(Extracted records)
····················

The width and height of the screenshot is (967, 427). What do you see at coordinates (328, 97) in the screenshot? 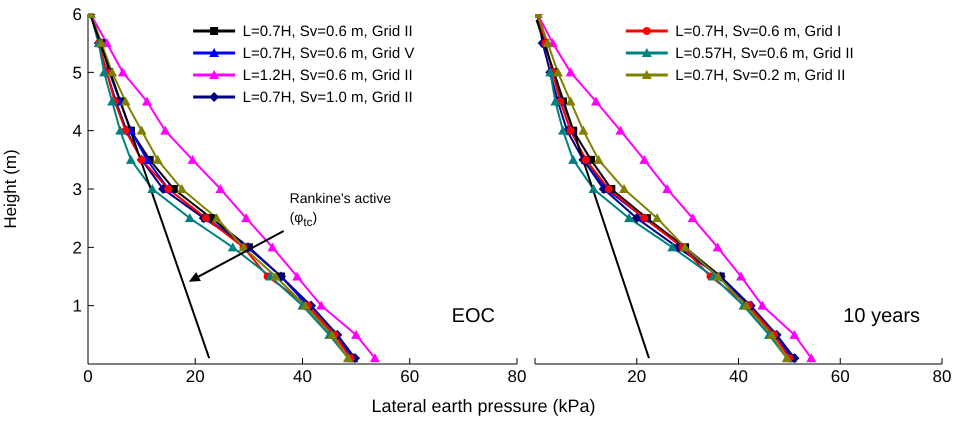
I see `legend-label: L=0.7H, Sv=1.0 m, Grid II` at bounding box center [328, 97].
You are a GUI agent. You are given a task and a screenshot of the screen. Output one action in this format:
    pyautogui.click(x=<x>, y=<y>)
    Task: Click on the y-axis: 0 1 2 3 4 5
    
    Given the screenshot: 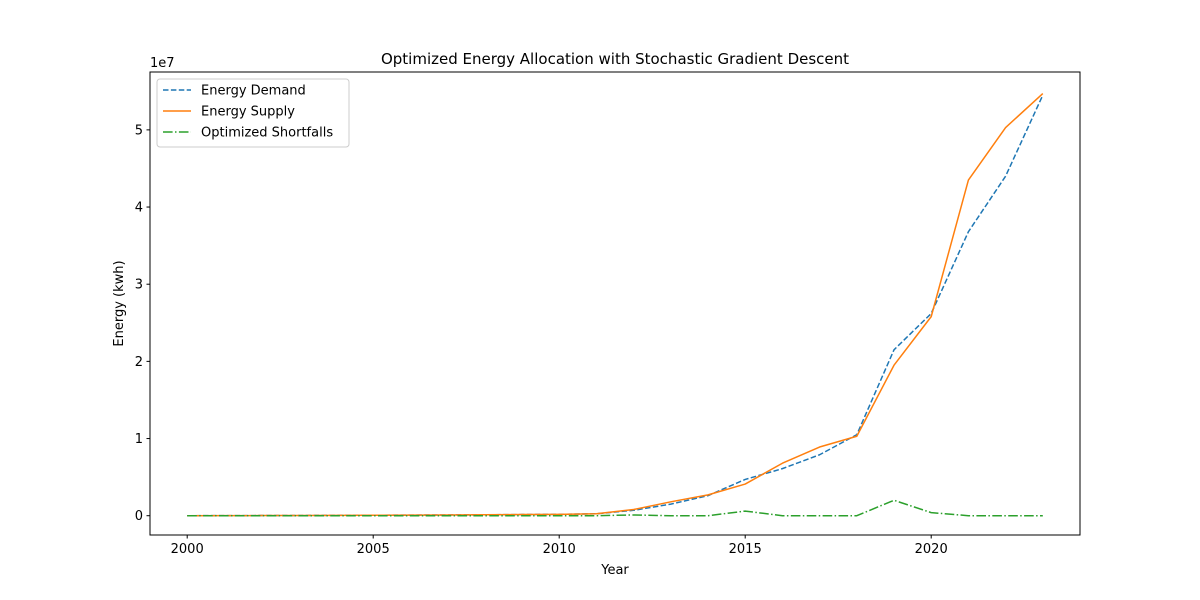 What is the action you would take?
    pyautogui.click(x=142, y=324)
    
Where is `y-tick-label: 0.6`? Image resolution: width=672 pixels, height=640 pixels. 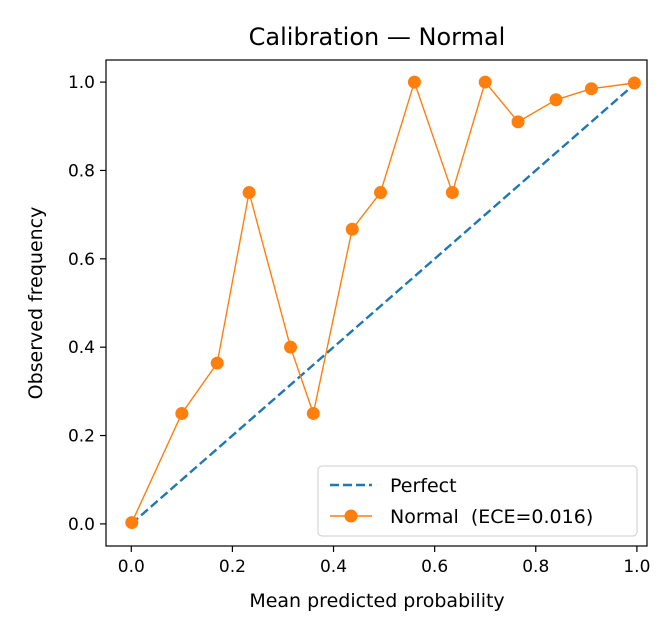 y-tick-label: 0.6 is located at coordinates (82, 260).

····················

WORK REQUIRED
Retype the part of the records that runs from the very start through the line containing "center [328, 97].", including that line, and leave the pictures out.

RESULT OF THE TASK
The width and height of the screenshot is (967, 427). What do you see at coordinates (328, 97) in the screenshot? 
I see `legend-label: L=0.7H, Sv=1.0 m, Grid II` at bounding box center [328, 97].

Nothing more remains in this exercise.